[WHAT THE EXERCISE ASKS]:
Your answer must hold only the lines below from the line containing "Instruction: Click the Setups" through the line containing "Task: Click the $253.28m TVL value", each reproduced exactly.

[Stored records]
────────────────────────────────────────

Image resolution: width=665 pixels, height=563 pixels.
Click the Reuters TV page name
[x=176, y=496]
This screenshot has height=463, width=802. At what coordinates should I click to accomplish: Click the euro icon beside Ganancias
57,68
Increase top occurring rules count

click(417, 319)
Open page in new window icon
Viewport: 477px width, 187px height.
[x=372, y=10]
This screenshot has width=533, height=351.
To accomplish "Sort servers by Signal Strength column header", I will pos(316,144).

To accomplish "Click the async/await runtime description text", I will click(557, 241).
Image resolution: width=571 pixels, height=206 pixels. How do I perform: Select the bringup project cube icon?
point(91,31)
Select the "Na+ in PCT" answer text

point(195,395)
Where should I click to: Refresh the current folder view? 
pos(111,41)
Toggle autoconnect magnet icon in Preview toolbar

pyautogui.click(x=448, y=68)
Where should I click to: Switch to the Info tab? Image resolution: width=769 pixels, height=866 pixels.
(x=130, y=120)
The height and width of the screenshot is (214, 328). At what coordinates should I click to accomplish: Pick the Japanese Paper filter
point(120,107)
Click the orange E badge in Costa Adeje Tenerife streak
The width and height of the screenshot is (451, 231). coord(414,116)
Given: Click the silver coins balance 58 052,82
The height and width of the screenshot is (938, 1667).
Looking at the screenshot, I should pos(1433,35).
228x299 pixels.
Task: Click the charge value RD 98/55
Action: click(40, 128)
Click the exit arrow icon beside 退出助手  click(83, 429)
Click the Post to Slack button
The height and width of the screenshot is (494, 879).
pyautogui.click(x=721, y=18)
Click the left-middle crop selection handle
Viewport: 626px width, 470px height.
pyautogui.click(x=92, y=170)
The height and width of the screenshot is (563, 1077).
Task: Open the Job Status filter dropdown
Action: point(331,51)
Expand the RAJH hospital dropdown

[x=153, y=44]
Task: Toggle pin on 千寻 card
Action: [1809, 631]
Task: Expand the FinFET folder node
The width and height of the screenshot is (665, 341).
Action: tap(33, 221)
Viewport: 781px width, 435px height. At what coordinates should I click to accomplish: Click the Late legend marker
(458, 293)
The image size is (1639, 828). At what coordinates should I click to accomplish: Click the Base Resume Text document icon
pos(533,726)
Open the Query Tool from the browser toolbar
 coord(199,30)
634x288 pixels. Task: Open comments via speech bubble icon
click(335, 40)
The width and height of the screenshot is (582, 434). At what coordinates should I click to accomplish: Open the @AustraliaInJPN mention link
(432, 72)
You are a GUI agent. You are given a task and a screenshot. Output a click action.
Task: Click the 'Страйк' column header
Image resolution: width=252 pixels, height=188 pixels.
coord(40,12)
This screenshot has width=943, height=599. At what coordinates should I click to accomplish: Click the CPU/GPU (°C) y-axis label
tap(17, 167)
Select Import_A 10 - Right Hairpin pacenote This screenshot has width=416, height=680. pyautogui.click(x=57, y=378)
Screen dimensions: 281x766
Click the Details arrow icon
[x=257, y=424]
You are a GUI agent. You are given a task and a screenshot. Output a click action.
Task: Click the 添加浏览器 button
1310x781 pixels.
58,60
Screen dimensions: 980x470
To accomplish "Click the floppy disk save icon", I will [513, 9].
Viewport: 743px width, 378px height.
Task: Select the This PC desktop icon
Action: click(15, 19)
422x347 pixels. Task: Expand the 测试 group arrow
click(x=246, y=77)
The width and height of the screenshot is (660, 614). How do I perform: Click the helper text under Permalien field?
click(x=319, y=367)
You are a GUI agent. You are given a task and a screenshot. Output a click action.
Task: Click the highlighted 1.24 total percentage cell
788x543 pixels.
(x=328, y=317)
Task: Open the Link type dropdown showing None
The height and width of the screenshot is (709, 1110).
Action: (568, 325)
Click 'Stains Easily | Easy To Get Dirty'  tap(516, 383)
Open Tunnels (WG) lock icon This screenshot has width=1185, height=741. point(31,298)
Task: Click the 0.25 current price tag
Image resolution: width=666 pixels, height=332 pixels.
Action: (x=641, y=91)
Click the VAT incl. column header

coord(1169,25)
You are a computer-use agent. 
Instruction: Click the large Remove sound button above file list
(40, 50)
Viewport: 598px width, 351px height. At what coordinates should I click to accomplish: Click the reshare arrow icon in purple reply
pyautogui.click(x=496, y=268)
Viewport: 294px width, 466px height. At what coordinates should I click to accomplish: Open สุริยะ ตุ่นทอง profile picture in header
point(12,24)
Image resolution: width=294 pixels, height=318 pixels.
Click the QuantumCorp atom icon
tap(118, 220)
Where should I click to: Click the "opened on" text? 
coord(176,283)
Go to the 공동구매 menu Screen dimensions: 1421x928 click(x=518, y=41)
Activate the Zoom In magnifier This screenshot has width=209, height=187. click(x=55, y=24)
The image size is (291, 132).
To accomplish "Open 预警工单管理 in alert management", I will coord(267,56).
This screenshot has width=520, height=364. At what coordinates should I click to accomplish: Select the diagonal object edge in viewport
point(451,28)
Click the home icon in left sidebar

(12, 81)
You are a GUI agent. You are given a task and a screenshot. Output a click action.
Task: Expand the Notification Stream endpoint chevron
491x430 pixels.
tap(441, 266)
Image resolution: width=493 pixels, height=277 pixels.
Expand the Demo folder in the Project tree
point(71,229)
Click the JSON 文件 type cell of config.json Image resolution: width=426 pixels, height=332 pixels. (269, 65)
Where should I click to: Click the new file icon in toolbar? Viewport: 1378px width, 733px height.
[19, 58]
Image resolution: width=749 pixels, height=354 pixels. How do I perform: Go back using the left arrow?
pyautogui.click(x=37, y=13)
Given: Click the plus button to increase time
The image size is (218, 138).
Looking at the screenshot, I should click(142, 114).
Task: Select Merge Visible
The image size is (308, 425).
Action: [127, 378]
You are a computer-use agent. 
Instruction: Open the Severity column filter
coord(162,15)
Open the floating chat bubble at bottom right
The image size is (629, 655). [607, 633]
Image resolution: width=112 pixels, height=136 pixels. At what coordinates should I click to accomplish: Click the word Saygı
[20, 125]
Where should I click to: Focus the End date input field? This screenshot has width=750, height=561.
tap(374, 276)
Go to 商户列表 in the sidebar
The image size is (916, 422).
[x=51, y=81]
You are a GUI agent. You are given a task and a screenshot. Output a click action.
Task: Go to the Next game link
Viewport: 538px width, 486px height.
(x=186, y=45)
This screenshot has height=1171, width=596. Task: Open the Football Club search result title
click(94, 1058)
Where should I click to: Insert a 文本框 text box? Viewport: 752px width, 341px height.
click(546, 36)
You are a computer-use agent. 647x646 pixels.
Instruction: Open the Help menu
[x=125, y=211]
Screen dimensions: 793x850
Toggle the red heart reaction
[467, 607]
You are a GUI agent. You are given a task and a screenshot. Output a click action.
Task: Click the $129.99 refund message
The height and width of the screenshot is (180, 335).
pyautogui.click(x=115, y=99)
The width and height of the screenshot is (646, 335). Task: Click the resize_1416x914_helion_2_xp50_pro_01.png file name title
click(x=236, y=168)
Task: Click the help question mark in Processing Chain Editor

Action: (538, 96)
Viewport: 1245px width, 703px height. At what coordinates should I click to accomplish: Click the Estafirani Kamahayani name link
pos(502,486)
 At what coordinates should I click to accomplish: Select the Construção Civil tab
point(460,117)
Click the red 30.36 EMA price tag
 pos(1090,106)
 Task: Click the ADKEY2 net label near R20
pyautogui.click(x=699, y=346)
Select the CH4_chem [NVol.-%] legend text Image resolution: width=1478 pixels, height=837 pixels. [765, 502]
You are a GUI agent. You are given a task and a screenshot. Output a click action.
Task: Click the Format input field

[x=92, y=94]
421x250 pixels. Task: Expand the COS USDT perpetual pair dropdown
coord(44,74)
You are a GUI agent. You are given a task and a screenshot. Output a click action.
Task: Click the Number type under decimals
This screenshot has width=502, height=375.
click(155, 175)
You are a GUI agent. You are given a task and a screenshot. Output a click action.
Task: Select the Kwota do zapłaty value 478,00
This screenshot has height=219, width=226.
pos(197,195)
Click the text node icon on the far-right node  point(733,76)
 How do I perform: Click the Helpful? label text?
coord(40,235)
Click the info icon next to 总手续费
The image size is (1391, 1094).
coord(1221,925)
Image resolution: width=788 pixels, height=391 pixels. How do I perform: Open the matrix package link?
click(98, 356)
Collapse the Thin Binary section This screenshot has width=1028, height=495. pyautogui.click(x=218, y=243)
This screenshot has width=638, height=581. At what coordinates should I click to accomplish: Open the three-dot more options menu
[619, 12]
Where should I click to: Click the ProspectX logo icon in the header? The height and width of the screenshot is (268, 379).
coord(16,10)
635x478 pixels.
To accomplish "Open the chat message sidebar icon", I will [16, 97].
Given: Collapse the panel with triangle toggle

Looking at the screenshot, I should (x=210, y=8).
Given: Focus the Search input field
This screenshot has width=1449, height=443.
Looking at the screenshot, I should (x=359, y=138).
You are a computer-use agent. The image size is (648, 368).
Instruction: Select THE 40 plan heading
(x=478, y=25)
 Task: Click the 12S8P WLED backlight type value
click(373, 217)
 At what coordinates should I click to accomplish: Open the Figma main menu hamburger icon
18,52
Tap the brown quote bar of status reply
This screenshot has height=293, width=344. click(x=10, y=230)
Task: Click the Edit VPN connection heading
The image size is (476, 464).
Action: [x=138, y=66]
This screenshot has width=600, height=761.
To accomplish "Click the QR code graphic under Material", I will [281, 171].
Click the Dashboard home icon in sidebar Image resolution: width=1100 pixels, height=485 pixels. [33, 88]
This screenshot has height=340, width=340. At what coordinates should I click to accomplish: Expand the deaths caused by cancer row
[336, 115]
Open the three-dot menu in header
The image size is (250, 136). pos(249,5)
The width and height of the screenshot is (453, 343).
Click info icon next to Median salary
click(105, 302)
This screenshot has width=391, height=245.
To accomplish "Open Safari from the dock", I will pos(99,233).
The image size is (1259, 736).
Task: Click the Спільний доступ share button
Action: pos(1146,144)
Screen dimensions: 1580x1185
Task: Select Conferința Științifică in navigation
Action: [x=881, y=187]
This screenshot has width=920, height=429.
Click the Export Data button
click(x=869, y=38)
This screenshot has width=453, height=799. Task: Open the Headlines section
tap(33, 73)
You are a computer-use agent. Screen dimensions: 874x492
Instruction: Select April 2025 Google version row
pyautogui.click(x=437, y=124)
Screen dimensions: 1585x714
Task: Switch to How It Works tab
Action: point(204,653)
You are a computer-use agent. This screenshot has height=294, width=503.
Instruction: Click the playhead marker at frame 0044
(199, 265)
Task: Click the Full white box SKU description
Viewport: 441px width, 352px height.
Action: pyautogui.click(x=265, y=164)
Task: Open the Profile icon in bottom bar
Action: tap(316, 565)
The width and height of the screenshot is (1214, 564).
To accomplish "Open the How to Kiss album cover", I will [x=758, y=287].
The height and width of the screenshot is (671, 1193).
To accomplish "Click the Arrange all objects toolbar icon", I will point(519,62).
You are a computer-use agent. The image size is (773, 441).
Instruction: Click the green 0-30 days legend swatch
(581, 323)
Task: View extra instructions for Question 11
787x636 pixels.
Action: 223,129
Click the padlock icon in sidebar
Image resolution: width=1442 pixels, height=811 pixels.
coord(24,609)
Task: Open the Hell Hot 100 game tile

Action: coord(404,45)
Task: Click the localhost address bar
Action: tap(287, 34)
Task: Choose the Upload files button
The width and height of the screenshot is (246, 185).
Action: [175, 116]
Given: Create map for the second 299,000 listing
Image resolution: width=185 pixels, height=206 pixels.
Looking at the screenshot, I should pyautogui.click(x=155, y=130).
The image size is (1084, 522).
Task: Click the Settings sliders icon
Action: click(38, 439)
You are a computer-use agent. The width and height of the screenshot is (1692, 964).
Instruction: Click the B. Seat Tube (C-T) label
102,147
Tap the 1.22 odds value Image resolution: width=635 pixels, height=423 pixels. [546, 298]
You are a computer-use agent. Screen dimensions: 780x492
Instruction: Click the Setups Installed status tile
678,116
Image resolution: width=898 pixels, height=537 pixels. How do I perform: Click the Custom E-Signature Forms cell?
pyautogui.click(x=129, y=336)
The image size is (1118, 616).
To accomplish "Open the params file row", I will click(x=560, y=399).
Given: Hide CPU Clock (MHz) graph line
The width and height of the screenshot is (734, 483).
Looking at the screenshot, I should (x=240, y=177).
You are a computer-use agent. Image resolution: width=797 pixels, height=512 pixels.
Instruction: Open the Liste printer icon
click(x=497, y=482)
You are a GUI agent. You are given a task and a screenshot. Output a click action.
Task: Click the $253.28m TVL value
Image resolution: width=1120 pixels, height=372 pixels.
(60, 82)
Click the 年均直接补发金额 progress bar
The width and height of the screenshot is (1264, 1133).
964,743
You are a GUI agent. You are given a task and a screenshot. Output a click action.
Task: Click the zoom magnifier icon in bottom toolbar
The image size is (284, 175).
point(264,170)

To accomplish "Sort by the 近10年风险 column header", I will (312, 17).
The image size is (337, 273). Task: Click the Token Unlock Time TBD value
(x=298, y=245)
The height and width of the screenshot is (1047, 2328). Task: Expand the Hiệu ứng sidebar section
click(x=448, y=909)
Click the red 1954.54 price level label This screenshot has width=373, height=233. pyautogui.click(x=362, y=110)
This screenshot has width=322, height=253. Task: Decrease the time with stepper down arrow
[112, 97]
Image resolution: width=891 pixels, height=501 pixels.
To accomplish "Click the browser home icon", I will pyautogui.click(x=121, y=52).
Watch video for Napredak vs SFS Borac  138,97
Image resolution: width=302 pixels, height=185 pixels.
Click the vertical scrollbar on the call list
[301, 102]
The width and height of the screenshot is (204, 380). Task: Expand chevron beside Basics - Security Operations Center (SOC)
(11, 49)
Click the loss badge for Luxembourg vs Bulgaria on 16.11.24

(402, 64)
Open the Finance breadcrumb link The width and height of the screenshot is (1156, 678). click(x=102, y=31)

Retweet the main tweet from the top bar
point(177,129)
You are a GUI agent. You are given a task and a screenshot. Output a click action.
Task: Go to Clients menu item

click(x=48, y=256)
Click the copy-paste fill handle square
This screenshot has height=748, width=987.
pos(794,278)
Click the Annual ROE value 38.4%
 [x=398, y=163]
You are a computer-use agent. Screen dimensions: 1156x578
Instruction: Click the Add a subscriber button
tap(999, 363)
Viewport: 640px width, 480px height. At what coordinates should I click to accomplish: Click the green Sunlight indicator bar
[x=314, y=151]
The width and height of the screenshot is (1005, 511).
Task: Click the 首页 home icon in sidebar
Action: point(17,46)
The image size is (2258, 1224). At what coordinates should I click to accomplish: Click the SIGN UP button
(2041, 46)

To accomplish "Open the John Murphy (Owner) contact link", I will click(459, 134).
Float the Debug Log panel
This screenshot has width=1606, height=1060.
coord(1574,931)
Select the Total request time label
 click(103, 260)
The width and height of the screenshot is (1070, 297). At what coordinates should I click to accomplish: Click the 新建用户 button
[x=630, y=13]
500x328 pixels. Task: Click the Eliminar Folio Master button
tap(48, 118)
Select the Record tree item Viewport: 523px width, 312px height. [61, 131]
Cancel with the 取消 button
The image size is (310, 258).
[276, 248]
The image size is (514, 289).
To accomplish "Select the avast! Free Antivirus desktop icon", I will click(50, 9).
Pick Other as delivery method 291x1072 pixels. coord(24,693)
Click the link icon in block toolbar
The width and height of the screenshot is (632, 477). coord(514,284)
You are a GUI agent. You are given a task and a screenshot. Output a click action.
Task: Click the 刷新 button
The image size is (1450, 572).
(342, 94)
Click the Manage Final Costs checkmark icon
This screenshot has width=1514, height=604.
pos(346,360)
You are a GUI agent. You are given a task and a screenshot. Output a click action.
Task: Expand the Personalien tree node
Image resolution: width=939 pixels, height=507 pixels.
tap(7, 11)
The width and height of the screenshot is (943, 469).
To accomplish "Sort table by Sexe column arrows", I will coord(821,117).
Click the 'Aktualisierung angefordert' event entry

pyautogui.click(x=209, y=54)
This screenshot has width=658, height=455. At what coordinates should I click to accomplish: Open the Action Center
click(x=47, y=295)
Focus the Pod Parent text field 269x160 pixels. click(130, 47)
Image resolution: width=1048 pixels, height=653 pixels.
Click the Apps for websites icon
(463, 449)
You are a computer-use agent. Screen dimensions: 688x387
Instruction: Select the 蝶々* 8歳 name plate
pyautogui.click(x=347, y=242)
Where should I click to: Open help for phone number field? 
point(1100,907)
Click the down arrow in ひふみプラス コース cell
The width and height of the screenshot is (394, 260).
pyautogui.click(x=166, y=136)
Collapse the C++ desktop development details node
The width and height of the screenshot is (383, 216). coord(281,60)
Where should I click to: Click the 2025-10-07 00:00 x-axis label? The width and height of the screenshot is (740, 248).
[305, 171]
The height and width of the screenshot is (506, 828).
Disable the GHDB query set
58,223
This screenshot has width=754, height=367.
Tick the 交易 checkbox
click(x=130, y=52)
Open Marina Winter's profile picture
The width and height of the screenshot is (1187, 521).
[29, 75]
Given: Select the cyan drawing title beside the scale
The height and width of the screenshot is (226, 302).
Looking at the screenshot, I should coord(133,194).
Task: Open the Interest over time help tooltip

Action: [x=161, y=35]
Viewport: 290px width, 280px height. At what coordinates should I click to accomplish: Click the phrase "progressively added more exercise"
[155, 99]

────────────────────────────────────────

[THE ANSWER]:
Instruction: Click the Setups Installed status tile
678,116
Image resolution: width=898 pixels, height=537 pixels. How do I perform: Click the Custom E-Signature Forms cell?
pyautogui.click(x=129, y=336)
The image size is (1118, 616).
To accomplish "Open the params file row", I will click(x=560, y=399).
Given: Hide CPU Clock (MHz) graph line
The width and height of the screenshot is (734, 483).
Looking at the screenshot, I should (x=240, y=177).
You are a computer-use agent. Image resolution: width=797 pixels, height=512 pixels.
Instruction: Open the Liste printer icon
click(x=497, y=482)
You are a GUI agent. You are given a task and a screenshot. Output a click action.
Task: Click the $253.28m TVL value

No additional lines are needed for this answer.